Crucially, Tariverdiev did not lend his skills to ideological projects; his only true disagreement with the state occurred when Mikhail Kalik, accompanied by Tariverdiev, was denied permission to leave the country for Paris. Tariverdiev refused to travel alone and was banned from leaving the country again for another ten years. Aside from this, his work in film played an important role in establishing him as a truly “national” composer, thereby assuaging any fears the Soviet hierarchy may have had over his commitments to the official principles of socialist realism.

While Tariverdiev skilfully negotiated the neutral ground in his artistic works, his personal life was somewhat more reckless. Despite being christened “Bottle” at school — due to his thin build accentuated by strikingly wide shoulders, resembling a wine bottle — Tariverdiev was an imposing and classically handsome figure by his mid-twenties, as he embarked upon a number of romantic liaisons, some of which quickly blossomed into marriages before abruptly ending. Yet Tariverdiev’s reckless approach to his personal affairs soon resulted in his imprisonment. During an affair with Lyudmila Maksakova, the Soviet theatre and film superstar, the two were involved in a fatal hit-and-run accident. Maksakova had been driving but before the police arrived, Tariverdiev swapped places with her and ended up spending two years in prison while the case was investigated. Tariverdiev was eventually pardoned for his role, but this showdown with mortality irrevocably altered his worldview and led him to adopt a near-monastic devotion to his work.

This extreme dedication resulted in Tariverdiev’s evolution as a daring soundtrack composer. His work on Kalik’s Goodbye, Boys! is exquisite, a bittersweet mélange of period music and natural sounds, punctuated by delicate piano melodies, a combination which Kalik himself described as “cinematic impressionism”. Tariverdiev became synonymous with a form of musical dramaturgy, based on a synthesis of chamber and dance music. His overall aim was to remove the distance between the music of the past and the present, a highly original move hinging on the destruction of the musical and stylistic harmony that had become a distinguishing characteristic of film music in the preceding period. Tariverdiev proclaimed this as the “third direction”, layering the classical idiom with modern sensibilities.

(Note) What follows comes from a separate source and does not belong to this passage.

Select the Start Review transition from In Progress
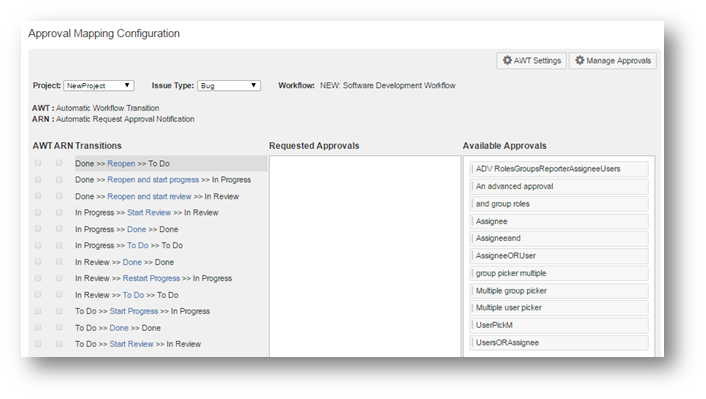 click(x=149, y=213)
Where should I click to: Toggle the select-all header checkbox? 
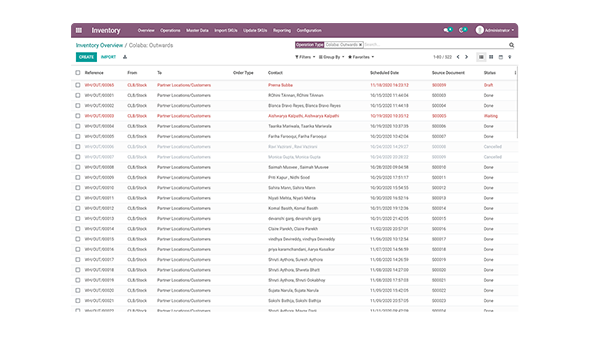coord(78,73)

Tariverdiev’s dedication to calibrating the old and the new, the experimental and the mainstream brought him to mass prominence and acceptance throughout the 1970s as he scored Eldar Ryazanov’s seminal musical comedy The Irony Of Fate — one of the most successful Soviet productions of all time and one which remains staggeringly popular in modern-day Russia — and Seventeen Moments of Spring, the 12-part Russian television series for which Leonid Brezhnev reportedly moved governmental meetings in order not to miss an episode (he ended up watching the entire series 20 times). By this point, Tariverdiev was very much part of the official Soviet establishment; he was the head of the Composers’ Guild of the Soviet Cinematographer’s Union and anointed as the People’s Artist of Russia in 1986. Herein lies the key to Tariverdiev’s absence from the annals of film music reverence outside of the east; western critics and scholars have tended to understand Soviet culture in a black and white, dissident-and-patriot dichotomy, and artists such as Tariverdiev, who adeptly walked a fine line between dissidence and patriotism, are discounted due to their apparent lack of overt dissent. Yet Tariverdiev invested all his radical and dissenting energies into his work: his only confrontation was musical.

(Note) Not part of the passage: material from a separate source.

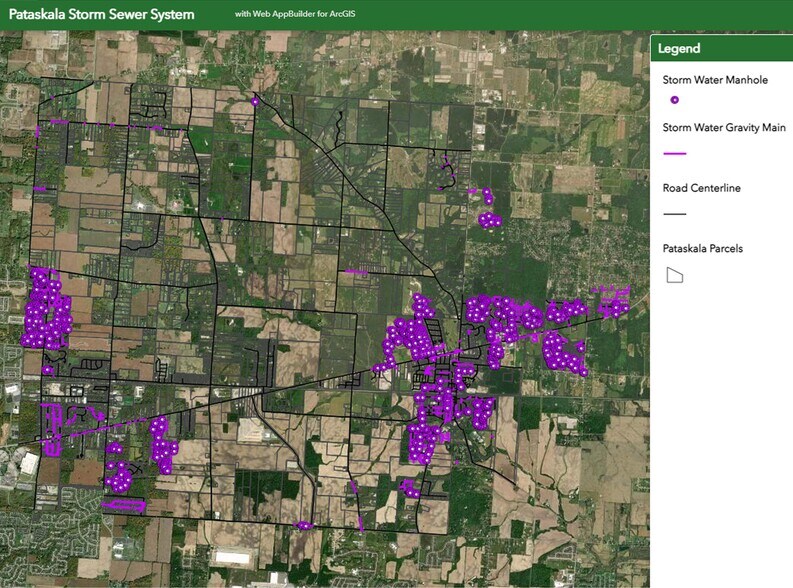Select the purple Gravity Main line symbol
The image size is (793, 588).
pyautogui.click(x=675, y=153)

Tariverdiev’s success continued throughout the 1980s and 1990s. He won three Nika awards for Best Composer in the years leading up to his death in 1996, and the Sochi Open Russian Film Festival, the largest national film festival in Russia, named its prize for Best Music in Tariverdiev’s honour. Interest in his work is gradually growing in the west, aided by the efforts of his widow Vera and the specialist record label Earth Recordings, who recently released a lavishly designed 3 LP box set simply entitled Film Music, the first comprehensive release of Tariverdiev’s works in the west. Finally, his music will begin to receive the global exposure it has surely always deserved.